Passage shown
# # #

I have the following scenario:
sub_1 can run immediately
sub_2 can run immediately
sub_3 can run only after sub_1 finishes
sub_4 can run only after sub_1 finishes
sub_5 can run only after sub_2 finishes
sub_6 can run only after sub_2 finishes
sub_7 can run only after both sub_1 and sub_2 finish
sub_8 can run only after both sub_1 and sub_2 finish
I would like each sub to start run as soon as possible, than wait for all of them to finish.
I would really appreciate you help in creating a clean solution for this simple scenario -- I'm new to multi-threading.
I'm not sure if it makes a difference, but those subs are all in an object.
I'd suggest a "Boss/Worker" model, wherein one thread manages the subroutines to be executed in worker threads, who in turn report their status back to the boss upon completion.
In this model the boss is the only thread that needs to know how tasks are to be ordered. It might look something like this:
use threads;
use Thread::Queue;
use Thread::Pool;
our $done_queue = Thread::Queue->new;
our $work_pool = Thread::Pool->new;
sub sub_1 {
... do the work ...
$done_queue->enqueue('sub_1'); # tell the boss we're all done
}
sub sub_2 {
... do the work ...
$done_queue->enqueue('sub_2'); # tell boss we're done
}
...
# Main loop (boss thread)
$work_pool->enqueue(\&sub_1);
$work_pool->enqueue(\&sub_2);
while (my $sub_name = $done_queue->dequeue) {
# You, the boss thread, keep track of state and
# transitions however you like. You know what's
# just finished and what's finished in the past
...
}
Of course, abstraction can make that neater -- you could hide the Pool and the Queue behind a single object, one which didn't require sub_1() to know about the status queue at all:
$boss->enqueue( 'sub_1' => \&sub_1 ); # Will return 'sub_1' via await_completed()
$boss->enqueue( 'sub_2' => \&sub_2 ); # Will return 'sub_1'
while (my $sub_name = $boss->await_completed) {
...
}
Here's a possible solution using threads and thread sharing. Most of the code is just mocking up the test and emulating threads that have to do "work" before they finish. In the example the main thread spawns seven threads that each have a random amount of time that they have to do "work". The threads cannot begin working until the other threads they are dependent on (set in the dependencies array) have finished. You can change the thread dependencies and run the example a few times to illustrate that it works correctly.

# # #

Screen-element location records
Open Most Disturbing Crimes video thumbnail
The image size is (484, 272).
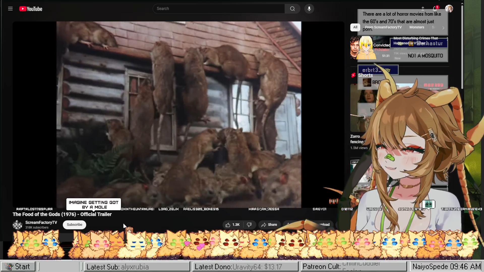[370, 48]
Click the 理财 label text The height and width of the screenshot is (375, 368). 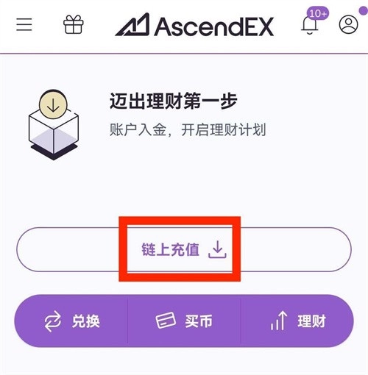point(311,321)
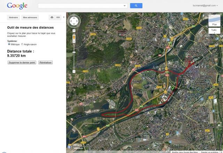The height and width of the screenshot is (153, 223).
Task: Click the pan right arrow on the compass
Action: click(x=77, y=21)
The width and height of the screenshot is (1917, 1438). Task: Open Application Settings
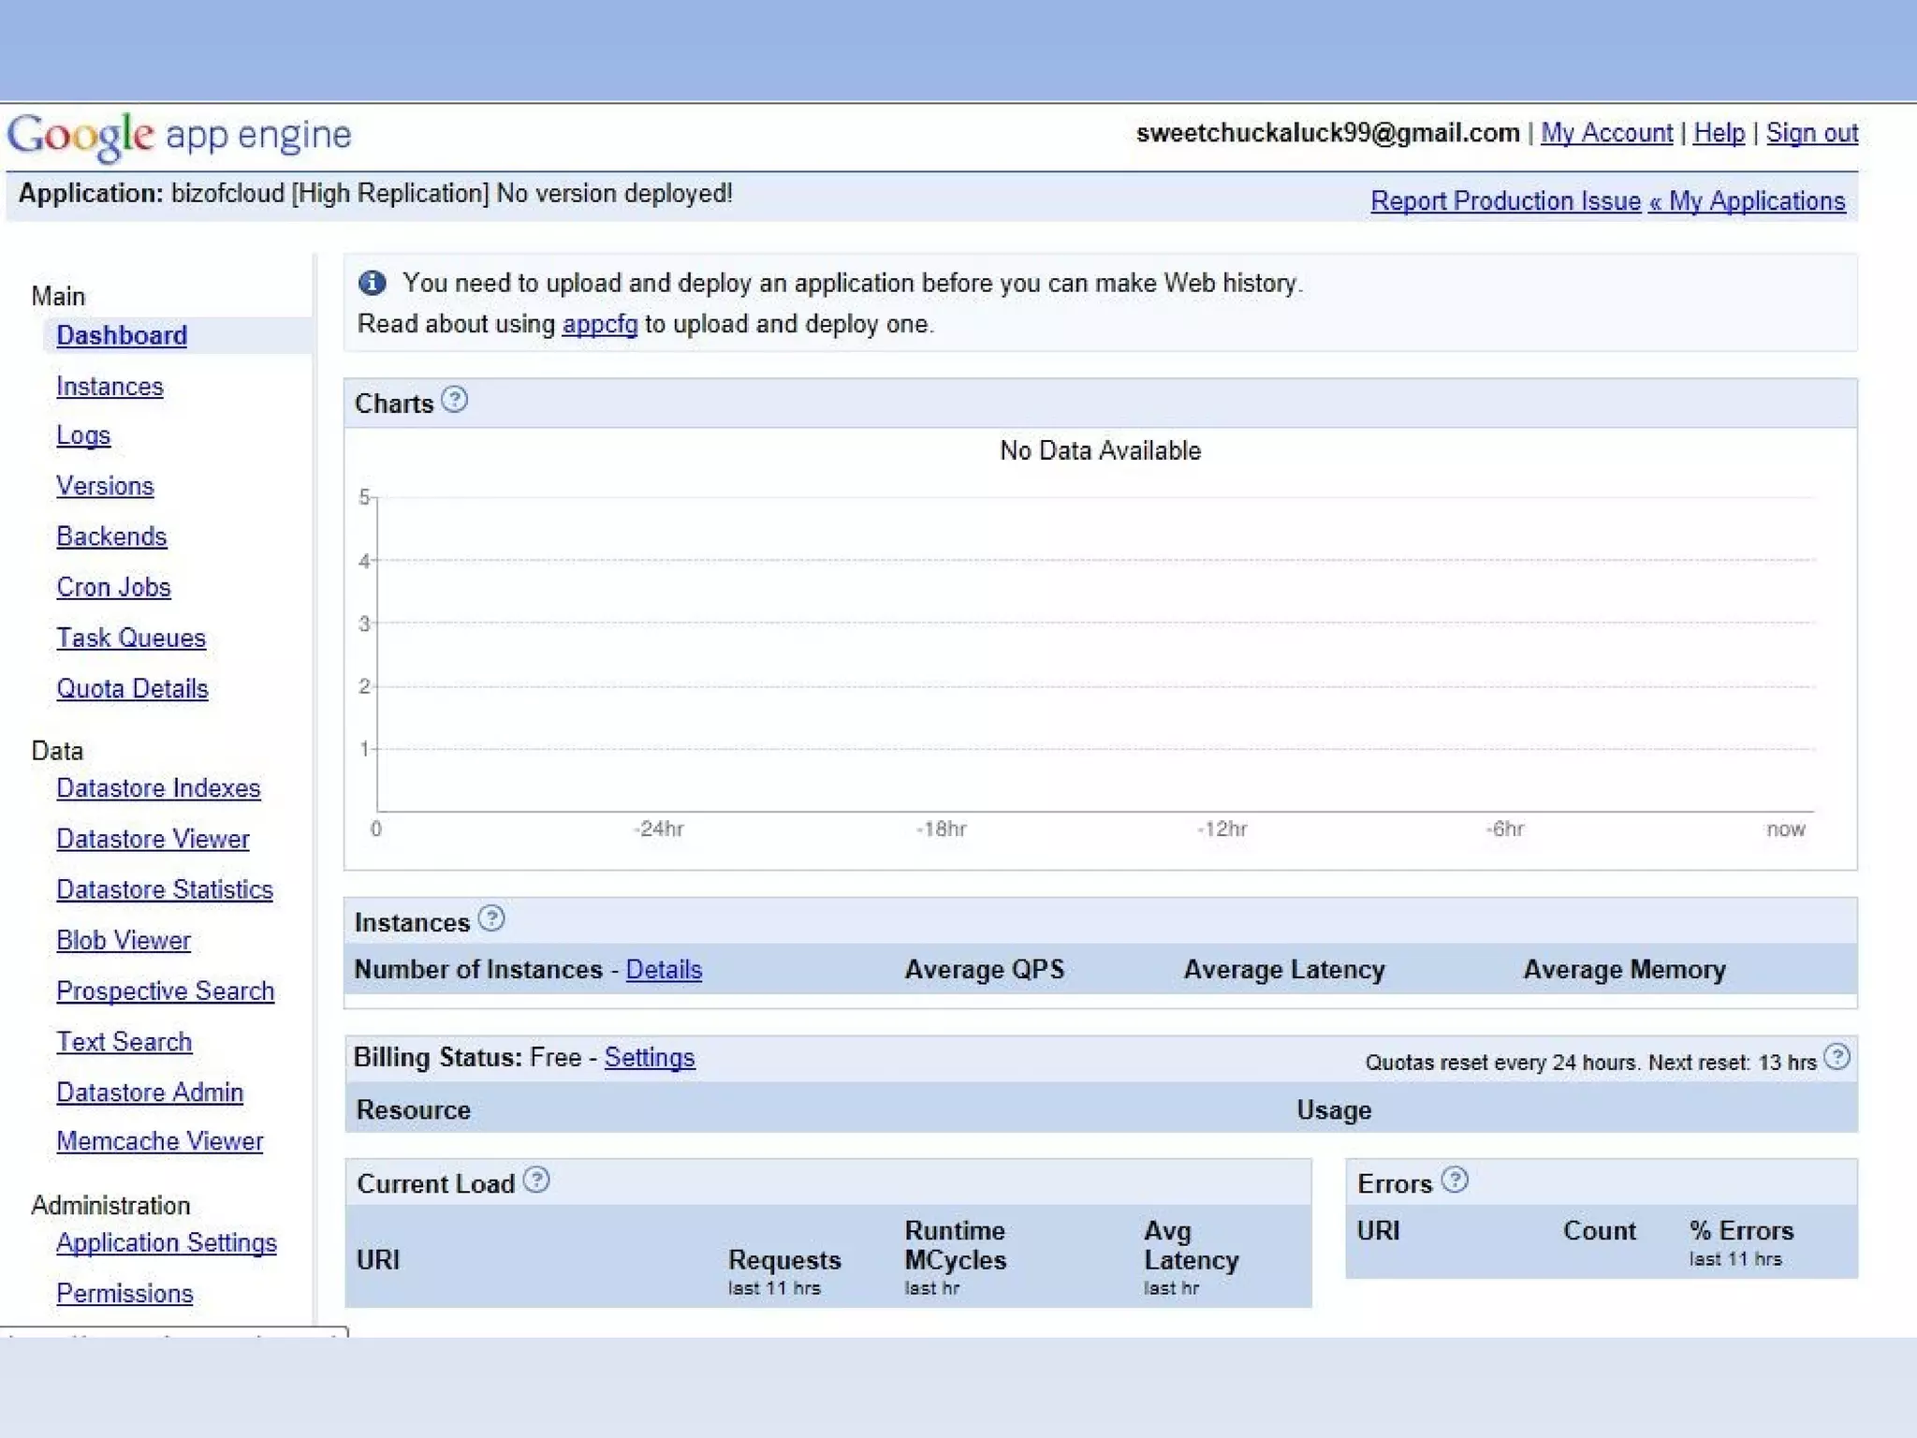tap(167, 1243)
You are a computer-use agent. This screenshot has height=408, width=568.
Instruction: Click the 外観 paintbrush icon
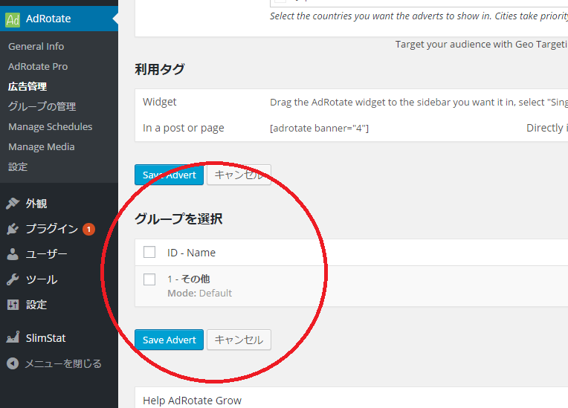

# # #

Problems to work on
[a] In the thread on scheduling dependent subs, which subs can run only after both sub_1 and sub_2 finish?
[b] In the thread on scheduling dependent subs, why does the Boss/Worker model keep knowledge of task ordering in one place?

Task-by-task results
[a] sub_7 and sub_8.

[b] In that model, one boss thread manages the subroutines run in worker threads, and the workers report their status back to it when they finish. So the boss is the only thread that needs to know how tasks are to be ordered.